Mon, Oct 17, 2022
Qatar 2022 World Cup is just around the corner and in Tryolabs everybody is excited to have their national team compete. As the teams prepare for the event, they more than ever rely on AI-assisted sports analytics for inspecting their performance based on both recordings of their previous games and real-time information delivered to the coach during the matches.
AI is being used to identify patterns that lead to success and to compute indicators that give coaches objective numbers over which to optimize to maximize their team’s chances of scoring. One such indicator is ball possession.
Leveraging Norfair, our open-source tracking library, we put our video analytics skills to the test and wrote some code to showcase how AI can compute ball possession by team automatically by watching a video of a match. Here is how it looks in a snippet of a match between Chelsea and Manchester City:
We also made it open source on GitHub.

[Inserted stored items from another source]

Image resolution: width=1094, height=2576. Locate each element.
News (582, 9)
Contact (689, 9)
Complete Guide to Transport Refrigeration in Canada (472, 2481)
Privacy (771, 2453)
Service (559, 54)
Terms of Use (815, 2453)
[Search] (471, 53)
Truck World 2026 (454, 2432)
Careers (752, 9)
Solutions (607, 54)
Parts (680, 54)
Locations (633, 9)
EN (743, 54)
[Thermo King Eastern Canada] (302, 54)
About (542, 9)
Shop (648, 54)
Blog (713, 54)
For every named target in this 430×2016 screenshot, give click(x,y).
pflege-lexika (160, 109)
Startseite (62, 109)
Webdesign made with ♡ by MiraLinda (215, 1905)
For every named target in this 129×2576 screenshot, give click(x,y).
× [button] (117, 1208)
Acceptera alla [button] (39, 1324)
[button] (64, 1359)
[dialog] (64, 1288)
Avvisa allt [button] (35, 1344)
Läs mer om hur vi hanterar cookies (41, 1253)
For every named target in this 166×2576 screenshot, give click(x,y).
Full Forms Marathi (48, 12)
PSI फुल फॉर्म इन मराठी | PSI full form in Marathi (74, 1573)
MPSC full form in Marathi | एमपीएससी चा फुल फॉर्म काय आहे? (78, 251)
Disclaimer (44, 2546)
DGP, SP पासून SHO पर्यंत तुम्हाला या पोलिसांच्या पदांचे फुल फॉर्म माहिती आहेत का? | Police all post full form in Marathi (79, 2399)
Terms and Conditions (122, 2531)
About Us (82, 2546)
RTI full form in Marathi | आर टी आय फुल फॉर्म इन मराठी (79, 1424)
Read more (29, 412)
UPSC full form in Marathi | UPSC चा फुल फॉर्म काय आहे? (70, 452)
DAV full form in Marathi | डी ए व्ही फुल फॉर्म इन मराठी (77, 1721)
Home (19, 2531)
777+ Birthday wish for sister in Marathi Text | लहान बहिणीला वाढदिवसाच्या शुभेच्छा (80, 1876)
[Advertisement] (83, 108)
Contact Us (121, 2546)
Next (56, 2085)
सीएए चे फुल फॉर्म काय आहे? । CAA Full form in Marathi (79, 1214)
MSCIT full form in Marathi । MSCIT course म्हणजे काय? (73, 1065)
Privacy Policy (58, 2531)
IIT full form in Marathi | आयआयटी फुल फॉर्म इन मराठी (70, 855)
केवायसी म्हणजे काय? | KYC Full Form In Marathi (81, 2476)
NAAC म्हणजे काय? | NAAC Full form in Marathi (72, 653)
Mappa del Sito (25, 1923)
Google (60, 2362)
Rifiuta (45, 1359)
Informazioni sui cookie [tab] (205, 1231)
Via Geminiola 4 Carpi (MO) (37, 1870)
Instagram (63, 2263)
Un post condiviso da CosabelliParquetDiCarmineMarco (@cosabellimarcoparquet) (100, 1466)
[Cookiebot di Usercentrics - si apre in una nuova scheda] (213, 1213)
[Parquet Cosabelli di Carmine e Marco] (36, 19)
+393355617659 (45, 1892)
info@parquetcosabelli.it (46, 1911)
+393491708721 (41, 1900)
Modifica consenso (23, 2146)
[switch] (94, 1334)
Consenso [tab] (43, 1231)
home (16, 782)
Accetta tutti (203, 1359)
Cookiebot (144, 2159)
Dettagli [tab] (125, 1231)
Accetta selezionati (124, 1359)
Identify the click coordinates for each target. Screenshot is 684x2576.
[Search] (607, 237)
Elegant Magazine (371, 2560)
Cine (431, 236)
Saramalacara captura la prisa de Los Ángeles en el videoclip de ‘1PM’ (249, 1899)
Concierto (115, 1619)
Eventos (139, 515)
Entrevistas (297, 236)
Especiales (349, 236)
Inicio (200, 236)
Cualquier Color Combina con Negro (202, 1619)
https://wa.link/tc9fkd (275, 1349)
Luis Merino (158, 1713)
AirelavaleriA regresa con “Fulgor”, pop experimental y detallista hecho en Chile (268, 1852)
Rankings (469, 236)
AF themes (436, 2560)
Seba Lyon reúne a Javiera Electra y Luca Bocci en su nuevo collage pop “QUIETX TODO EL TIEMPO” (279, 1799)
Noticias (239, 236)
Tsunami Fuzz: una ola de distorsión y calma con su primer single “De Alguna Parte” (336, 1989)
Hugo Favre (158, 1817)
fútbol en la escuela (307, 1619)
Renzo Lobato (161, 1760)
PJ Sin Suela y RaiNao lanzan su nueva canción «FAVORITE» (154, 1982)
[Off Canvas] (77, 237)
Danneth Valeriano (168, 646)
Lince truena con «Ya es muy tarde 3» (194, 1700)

You can inspect every single part of the code, and use it as a base to build something else!
In this post, we are going to dig a bit deeper into what exactly ball possession is, explain how this system was built from simpler components and how these work.
Ball possession is one of the most important statistics in a soccer game. According to a 2020 study conducted over 625 UEFA Champions League matches, teams with more ball possession won 49.2%, drew 22.0%, and lost 28.7% of the matches overall, exceeding the winning rates of their rivals. This effect was even greater when the gap of ball possession percentage between two teams in a match was higher.
There is definitely something in this number. The team with a higher possession is more likely controlling the match.
We now know how important ball possession is to soccer analytics. But what exactly is it? How is it computed? There are actually two methods that yield different results.
The first method is to consider ball possession in relation to the number of passes. The possession metric would be the number of passes on each team during the match, divided by the total number of passes in the game.
While straightforward to compute if counting passes manually (with a clicker), this method has a big drawback: it doesn’t account for the total time that players have control of the ball.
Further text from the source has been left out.